### Exercise
Pictures excluded, retype the lines from the one containing "The image size is (228, 174)." through the last line of the data below, both included.
******
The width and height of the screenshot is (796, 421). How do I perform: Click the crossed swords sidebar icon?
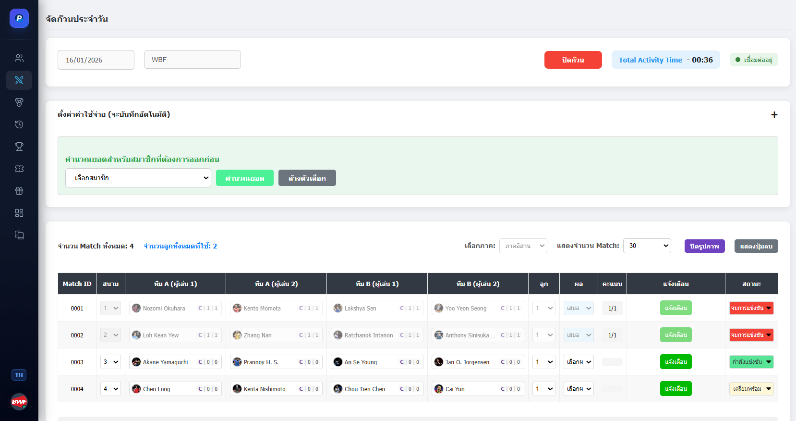pyautogui.click(x=19, y=80)
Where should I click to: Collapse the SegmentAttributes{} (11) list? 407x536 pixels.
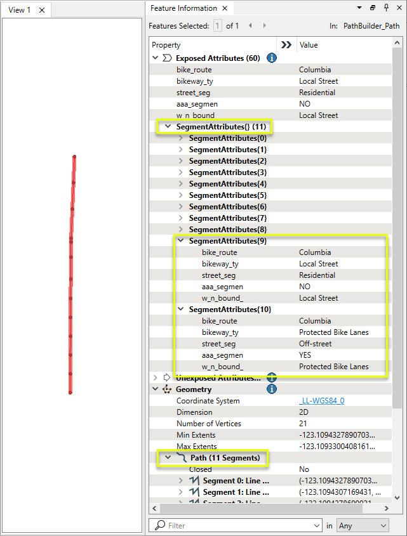168,127
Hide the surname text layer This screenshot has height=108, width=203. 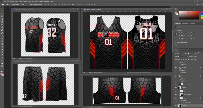pyautogui.click(x=176, y=76)

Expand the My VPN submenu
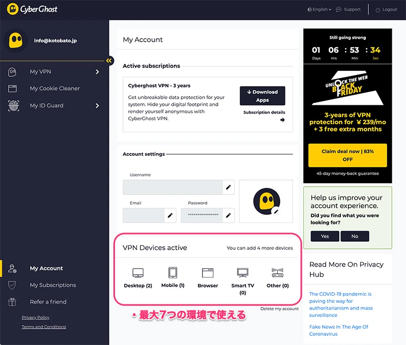click(97, 72)
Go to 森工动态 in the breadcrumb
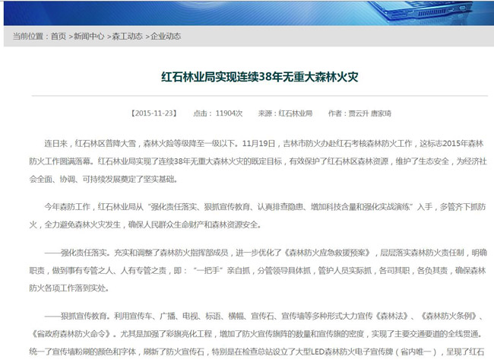This screenshot has width=494, height=363. coord(127,36)
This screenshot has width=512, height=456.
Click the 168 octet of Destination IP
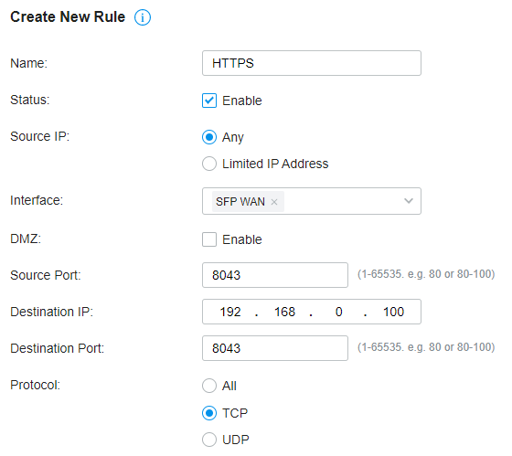[x=284, y=312]
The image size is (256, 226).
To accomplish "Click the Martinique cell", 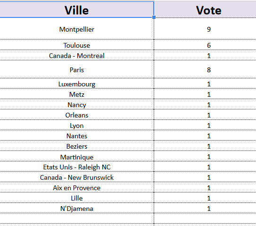I will click(x=77, y=156).
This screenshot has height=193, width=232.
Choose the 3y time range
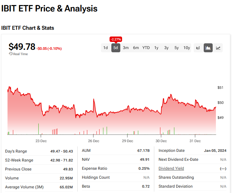click(166, 48)
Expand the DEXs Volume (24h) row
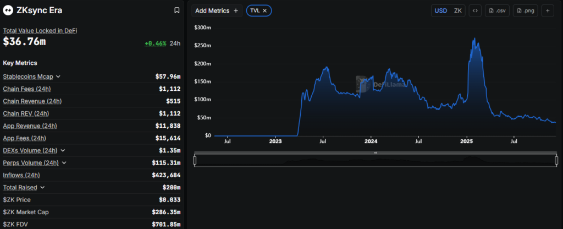The image size is (563, 229). click(x=63, y=150)
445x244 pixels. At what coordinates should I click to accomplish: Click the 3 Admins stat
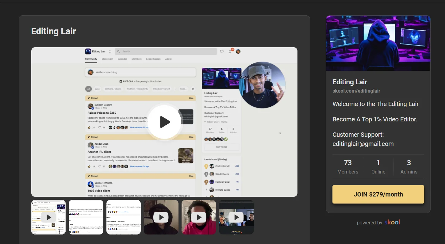coord(409,167)
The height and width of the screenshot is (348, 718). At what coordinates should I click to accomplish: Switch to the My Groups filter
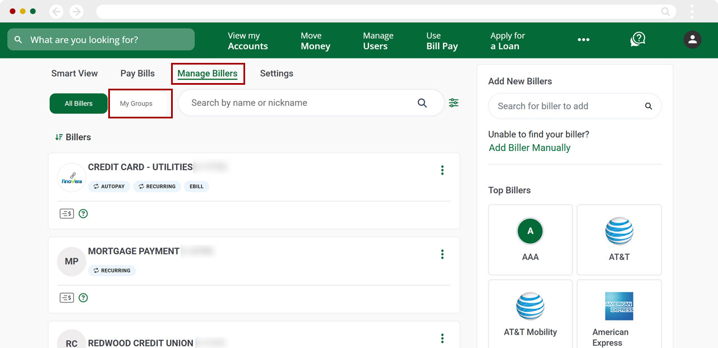[140, 103]
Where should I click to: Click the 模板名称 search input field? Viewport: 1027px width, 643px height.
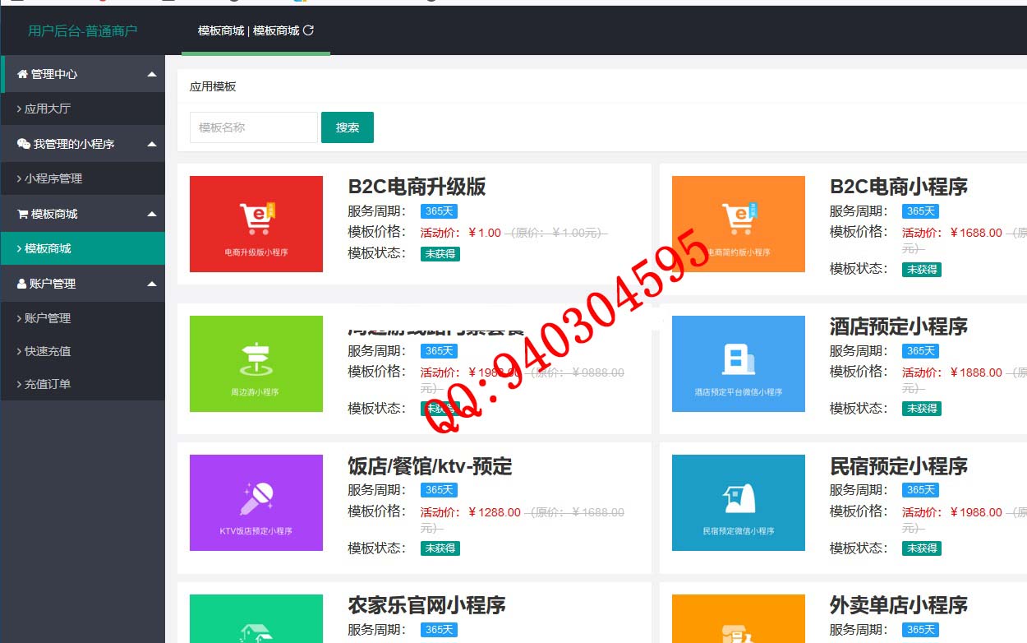pyautogui.click(x=253, y=127)
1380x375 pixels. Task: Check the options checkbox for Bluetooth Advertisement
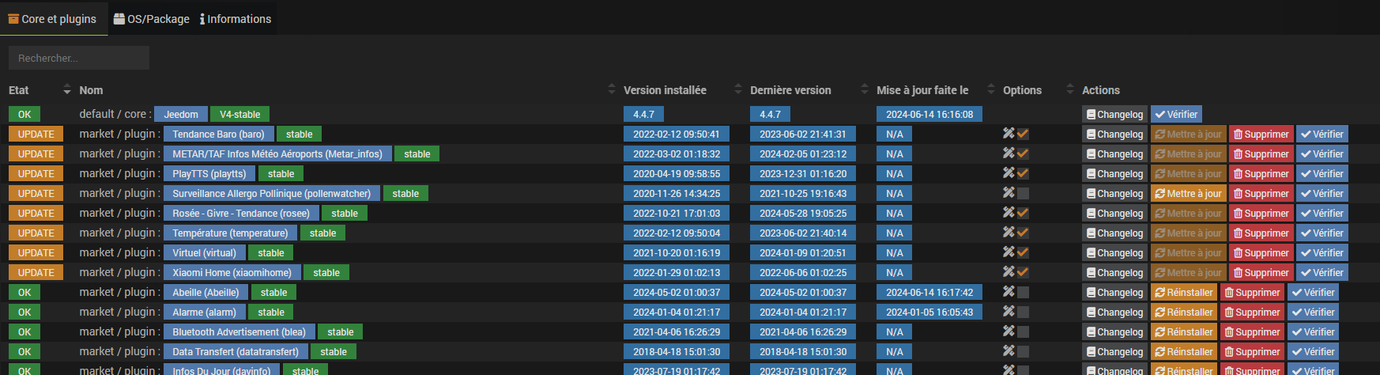[1023, 332]
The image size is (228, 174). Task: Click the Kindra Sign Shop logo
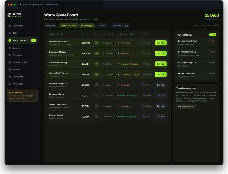click(x=14, y=15)
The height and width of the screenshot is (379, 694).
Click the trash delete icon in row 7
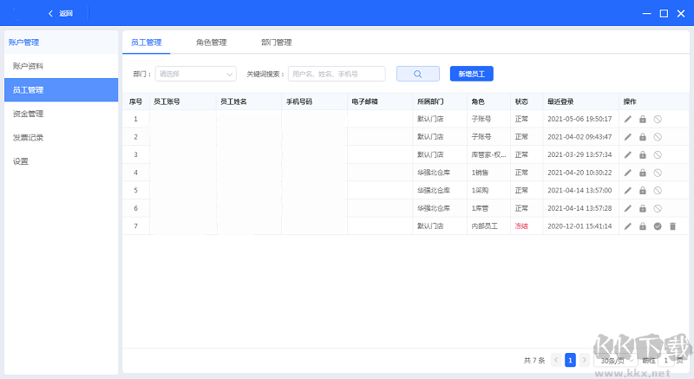pos(673,226)
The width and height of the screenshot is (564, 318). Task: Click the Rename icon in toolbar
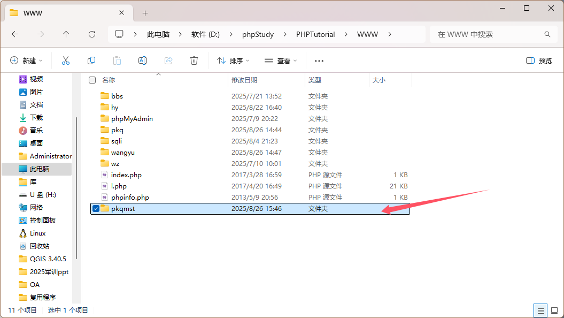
******
### Response
The image size is (228, 174). Task: Click the Kindra Sign Shop logo
click(x=14, y=15)
The height and width of the screenshot is (379, 694).
Click the trash delete icon in row 7
pos(673,226)
The width and height of the screenshot is (564, 318). Task: Click the Rename icon in toolbar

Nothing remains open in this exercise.